Once Guru Gobind Singh, disguised as an ordinary pilgrim, made a surprise check of the langars at Anandpur. He discovered that Bhai Nand Lal’s langar was the best maintained. He complimented him and asked others to emulate his standards of dedication and service. One of Guru Gobind Singh’s commandments was that a Sikh visiting another Sikh’s door must be served food, without hesitation or delay. Another of his sayings ran: “Gharib da munh guru ki golak hai — to feed a hungry mouth is to feed the Guru.” This spirit of common sharing and of mutual co-operation and service was the underlying principle of the Sikh tradition of langar.

Guru Nanak and his successors attached a great deal of importance to langar and it became, in their hands, a potent means of social reform. The former gave it the central place in the dharamsala he established at Kartarpur at the end of his preaching tours.
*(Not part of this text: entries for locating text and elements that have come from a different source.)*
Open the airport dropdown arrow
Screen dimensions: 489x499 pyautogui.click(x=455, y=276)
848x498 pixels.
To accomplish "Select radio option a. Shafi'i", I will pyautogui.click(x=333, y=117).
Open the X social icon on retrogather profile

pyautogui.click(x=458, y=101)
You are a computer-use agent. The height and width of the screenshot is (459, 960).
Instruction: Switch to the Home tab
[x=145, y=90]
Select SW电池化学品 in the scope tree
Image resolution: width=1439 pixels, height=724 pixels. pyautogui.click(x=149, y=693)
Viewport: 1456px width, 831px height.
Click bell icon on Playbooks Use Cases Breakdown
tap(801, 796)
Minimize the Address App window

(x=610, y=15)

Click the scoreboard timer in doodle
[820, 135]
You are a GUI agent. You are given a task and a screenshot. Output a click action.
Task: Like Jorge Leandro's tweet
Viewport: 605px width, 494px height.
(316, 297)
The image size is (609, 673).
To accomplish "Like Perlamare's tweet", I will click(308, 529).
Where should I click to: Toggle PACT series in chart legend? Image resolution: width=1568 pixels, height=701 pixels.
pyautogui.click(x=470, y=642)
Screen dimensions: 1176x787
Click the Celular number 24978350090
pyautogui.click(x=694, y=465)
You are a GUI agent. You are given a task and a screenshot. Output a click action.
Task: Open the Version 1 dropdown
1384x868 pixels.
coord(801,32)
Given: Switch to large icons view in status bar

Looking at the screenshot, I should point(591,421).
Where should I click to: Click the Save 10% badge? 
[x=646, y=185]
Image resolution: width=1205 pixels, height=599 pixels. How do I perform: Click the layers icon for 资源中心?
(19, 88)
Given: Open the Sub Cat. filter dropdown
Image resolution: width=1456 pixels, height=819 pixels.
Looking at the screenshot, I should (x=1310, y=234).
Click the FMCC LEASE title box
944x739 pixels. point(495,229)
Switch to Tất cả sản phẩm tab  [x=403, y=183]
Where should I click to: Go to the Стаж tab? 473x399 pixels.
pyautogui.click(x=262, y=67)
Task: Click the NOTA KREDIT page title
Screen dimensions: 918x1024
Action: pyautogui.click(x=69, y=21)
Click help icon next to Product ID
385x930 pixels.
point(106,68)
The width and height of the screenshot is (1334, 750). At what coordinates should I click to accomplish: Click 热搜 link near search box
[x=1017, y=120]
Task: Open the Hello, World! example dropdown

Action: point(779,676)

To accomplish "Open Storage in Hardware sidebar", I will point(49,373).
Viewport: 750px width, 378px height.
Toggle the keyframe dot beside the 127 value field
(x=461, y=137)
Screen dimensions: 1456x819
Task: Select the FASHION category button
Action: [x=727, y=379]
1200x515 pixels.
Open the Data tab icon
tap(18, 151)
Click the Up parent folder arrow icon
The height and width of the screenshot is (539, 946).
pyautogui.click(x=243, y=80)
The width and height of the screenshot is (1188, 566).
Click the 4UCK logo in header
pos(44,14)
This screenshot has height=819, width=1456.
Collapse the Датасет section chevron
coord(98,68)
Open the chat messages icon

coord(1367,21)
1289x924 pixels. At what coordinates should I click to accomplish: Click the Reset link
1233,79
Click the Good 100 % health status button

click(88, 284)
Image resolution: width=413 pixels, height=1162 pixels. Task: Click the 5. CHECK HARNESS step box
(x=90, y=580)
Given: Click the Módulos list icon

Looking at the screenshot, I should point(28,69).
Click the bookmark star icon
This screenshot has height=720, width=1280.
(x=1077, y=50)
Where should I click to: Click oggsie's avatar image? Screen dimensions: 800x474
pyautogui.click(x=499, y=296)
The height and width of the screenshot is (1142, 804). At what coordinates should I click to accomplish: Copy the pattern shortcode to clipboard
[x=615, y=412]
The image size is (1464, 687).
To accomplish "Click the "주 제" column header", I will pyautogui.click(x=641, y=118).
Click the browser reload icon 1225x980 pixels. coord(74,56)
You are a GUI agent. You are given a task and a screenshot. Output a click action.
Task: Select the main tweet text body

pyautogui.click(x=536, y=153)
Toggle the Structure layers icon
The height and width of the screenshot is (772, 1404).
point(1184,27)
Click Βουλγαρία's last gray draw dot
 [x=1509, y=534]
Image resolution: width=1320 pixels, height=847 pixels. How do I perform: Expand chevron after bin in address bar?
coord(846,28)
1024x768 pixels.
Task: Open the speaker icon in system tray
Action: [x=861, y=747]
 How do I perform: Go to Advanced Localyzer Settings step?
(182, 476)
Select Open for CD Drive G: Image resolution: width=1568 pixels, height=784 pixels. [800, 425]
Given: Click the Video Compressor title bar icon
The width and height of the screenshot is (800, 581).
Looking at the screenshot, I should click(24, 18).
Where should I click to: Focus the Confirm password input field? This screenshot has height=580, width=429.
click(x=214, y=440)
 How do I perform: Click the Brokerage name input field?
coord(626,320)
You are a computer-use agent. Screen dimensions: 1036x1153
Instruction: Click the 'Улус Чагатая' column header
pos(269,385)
He worked on his farm to provide for himself and for his family and to contribute his share to the common langar.

He had such of his disciples as could afford to set up dharamsalas and langars. Among them were ‘Sajjan Thag, then lost to godly ways, and a wealthy nobleman, Malik Bhago, both of whom had converted to his message. Bhumia, formerly a dacoit, was asked by Guru Nanak to turn his kitchen into a langar in the name of God. A condition was laid upon Raja Shivnabh of Sangladip (Sri Lanka) that he open a langar before he could see him (Guru Nanak). The Raja, it is said, happily complied.

Guru Angad, Nanak II, further extended the scope of the institution. He helped with cooking and serving in the Langar at Khadoor Sahib. His wife, Mata Khivi, looked after the pilgrims and visitors with the utmost attention. Such was her dedication to work in the langar that it came to be known after her name as Mata Khivi ji ka Langar. The Var by Satta and Balvand also applauds Guru Amar Das’s langar wherein “ghee and flour abounded.” In spite of rich variety of food served in his langar, Guru Amar Das ate a simple meal earned by the labour of his own hands. “What was received from the disciples was consumed the same day and nothing was saved for the morrow.” Contributing towards the Guru ka Langar became an established custom for the Sikhs. Partaking of food in Guru Ka Langar was made a condition for disciples and visitors before they could see the Guru. Guru Amar Das’s injunction was: “pahile pangat pachhe sangat”—first comes eating together, and then meeting together.” Langar thus gave practical expression to the notion of equality.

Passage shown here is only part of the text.